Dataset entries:
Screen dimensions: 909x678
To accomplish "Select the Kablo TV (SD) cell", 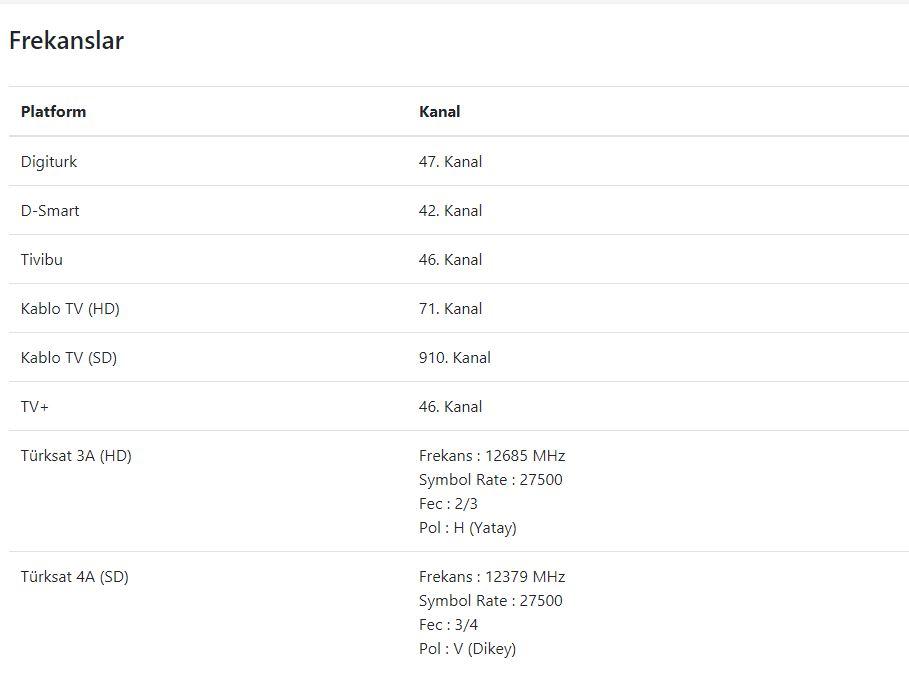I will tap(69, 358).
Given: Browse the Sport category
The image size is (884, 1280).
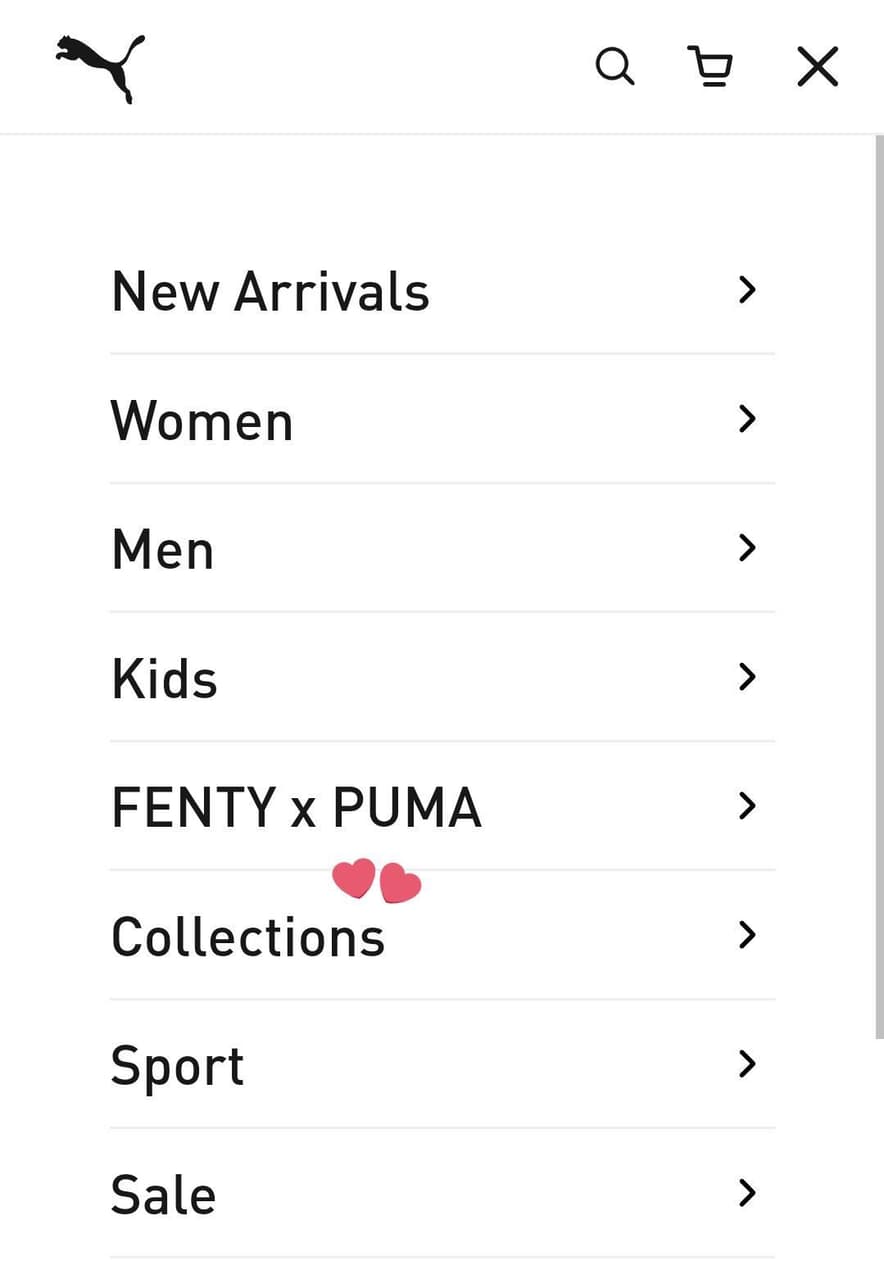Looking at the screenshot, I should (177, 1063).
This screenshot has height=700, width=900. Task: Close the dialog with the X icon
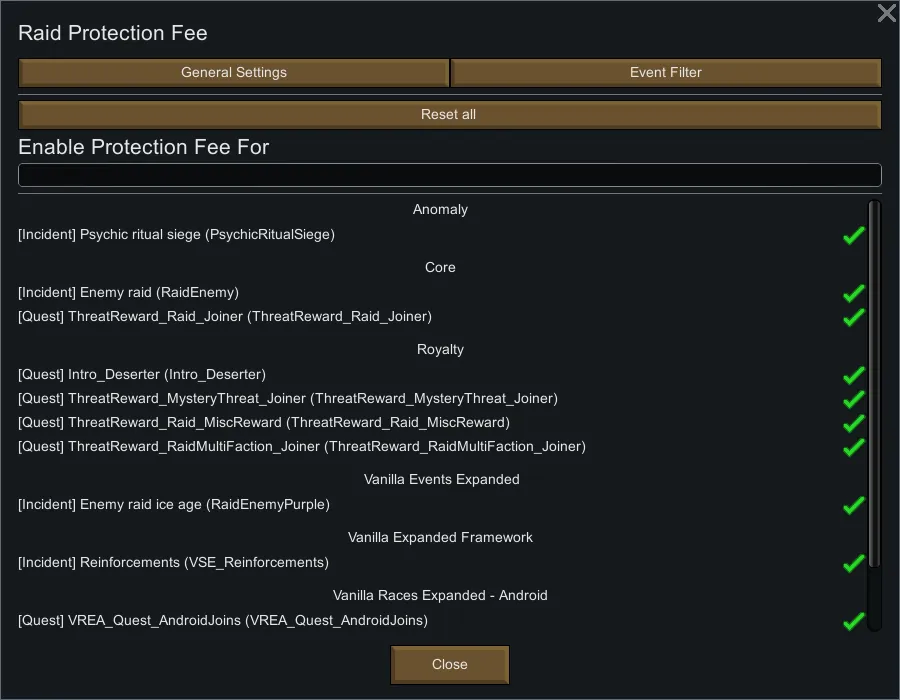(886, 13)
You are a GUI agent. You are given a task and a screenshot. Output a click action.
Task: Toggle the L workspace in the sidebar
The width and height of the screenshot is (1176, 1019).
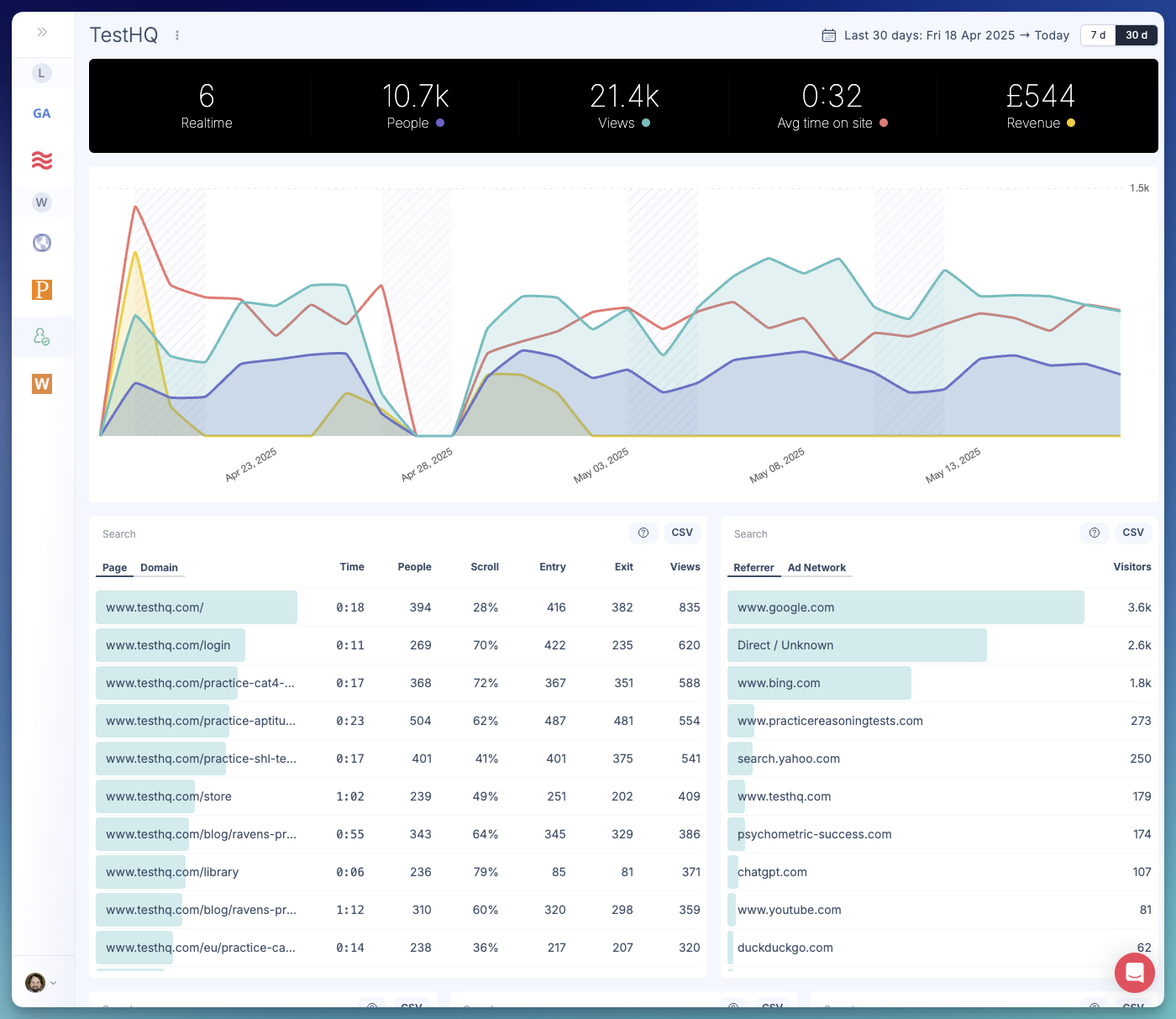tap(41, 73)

WHAT THE TASK ASKS =>
Lines before the one containing "Task: Toggle the L workspace in the sidebar" are not wanted; write out that line and every later line through the end of the data above, exactly, without pictures.

ANSWER =>
Task: Toggle the L workspace in the sidebar
The width and height of the screenshot is (1176, 1019).
tap(41, 73)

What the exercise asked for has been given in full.